Ce que dit la famille
D’après le président de la NUSA, Smart Nwobi, la compagne d’Andrew, Mme Kuma Kaku, a affirmé que des policiers s’étaient rendus à leur domicile le même jour pour y effectuer une fouille, sans rien trouver de compromettant. Le lendemain, le corps d’Andrew a été retrouvé à la morgue centrale de Pretoria, ce qui a renforcé les soupçons de la communauté nigériane sur les circonstances exactes du décès.
Les demandes de la NUSA
Dans son communiqué, la NUSA a dénoncé ce qu’elle considère comme une possible exécution extrajudiciaire et a exigé une enquête immédiate, complète et transparente. L’organisation demande notamment :
- la suspension immédiate des quatre policiers municipaux de Tshwane qui seraient impliqués;
- une enquête rapide et impartiale de la Direction indépendante des enquêtes de police, connue sous le sigle IPID;
- la publication du rapport d’autopsie et une explication claire de la cause du décès;
- des réparations et une indemnisation appropriée pour la famille.
Dimension judiciaire
Selon les versions publiées par plusieurs médias, une plainte pour meurtre a été déposée au commissariat d’Hercules, à Pretoria, et une référence de dossier a même été mentionnée dans certains articles, ce qui suggère qu’une enquête criminelle est déjà en cours. Cela dit, les autorités sud-africaines n’ont pas encore, dans les éléments consultés, livré publiquement une version finale confirmant ce qui s’est produit exactement entre l’arrestation présumée et la découverte du corps.

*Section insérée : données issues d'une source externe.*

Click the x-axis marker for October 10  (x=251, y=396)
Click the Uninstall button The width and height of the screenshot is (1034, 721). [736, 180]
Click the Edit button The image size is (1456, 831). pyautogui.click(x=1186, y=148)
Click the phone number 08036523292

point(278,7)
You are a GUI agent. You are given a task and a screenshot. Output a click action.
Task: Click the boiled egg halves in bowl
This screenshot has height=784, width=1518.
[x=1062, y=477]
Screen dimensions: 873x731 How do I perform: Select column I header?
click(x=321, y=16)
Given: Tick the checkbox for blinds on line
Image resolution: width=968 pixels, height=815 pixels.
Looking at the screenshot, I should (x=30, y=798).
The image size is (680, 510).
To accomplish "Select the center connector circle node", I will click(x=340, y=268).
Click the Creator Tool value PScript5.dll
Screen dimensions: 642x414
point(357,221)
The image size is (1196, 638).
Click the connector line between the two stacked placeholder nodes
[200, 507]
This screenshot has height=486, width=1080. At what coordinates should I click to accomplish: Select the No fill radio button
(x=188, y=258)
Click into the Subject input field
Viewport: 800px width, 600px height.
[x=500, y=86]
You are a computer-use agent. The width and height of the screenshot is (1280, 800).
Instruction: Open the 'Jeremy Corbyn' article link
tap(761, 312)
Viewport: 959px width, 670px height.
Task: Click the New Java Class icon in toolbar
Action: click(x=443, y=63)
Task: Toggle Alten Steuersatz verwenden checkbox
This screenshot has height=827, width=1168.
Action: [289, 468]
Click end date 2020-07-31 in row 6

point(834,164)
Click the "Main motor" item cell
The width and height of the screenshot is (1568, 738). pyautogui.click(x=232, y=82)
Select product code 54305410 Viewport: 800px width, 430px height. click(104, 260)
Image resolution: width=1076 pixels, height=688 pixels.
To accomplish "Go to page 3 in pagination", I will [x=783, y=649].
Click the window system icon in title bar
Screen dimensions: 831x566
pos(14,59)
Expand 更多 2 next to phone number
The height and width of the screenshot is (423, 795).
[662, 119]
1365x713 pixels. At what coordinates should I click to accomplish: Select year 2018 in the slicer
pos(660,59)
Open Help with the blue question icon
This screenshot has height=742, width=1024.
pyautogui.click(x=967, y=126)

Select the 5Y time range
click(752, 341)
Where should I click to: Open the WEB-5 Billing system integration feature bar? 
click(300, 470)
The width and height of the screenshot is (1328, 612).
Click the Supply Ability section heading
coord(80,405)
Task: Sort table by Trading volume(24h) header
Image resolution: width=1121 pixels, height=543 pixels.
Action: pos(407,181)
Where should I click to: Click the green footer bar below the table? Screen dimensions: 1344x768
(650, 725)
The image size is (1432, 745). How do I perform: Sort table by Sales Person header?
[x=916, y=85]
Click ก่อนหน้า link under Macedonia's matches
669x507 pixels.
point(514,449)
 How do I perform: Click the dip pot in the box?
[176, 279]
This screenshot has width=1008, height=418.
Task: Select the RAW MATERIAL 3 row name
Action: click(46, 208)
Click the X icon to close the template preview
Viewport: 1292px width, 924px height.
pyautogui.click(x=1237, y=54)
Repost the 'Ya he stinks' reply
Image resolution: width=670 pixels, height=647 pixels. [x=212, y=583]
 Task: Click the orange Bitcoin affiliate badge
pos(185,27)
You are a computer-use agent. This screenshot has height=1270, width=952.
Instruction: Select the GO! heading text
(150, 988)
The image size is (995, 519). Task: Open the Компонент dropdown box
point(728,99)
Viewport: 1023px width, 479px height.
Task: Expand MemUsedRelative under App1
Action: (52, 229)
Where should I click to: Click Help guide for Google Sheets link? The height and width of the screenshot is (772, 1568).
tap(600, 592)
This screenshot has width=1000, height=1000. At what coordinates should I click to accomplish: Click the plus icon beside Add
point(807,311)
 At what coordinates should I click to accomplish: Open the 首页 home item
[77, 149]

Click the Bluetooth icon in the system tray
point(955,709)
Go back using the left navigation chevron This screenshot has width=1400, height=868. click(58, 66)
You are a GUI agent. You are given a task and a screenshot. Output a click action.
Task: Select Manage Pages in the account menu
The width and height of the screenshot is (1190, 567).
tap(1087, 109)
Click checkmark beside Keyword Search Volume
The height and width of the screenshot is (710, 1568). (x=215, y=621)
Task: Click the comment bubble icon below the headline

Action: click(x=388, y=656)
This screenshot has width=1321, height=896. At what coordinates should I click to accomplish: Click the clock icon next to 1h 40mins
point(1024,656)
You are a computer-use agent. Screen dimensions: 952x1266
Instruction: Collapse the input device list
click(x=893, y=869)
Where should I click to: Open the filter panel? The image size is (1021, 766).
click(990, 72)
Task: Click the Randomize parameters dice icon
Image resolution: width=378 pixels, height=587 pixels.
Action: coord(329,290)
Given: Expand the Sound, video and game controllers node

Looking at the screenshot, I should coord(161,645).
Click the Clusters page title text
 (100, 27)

Pourquoi cette affaire compte
Pour la NUSA, cette affaire ne concerne pas seulement un cas isolé. Le communiqué insiste sur un climat plus large de tensions, avec des allégations récurrentes de harcèlement et d’atteintes aux droits humains visant certains ressortissants nigérians en Afrique du Sud. À titre d’exemple, si une personne est arrêtée sans que l’on sache où elle se trouve ensuite, la transparence des autorités devient essentielle pour éviter les soupçons et protéger la confiance du public.
La NUSA a enfin appelé les Nigérians vivant en Afrique du Sud à garder leur calme et à rester vigilants pendant la procédure judiciaire.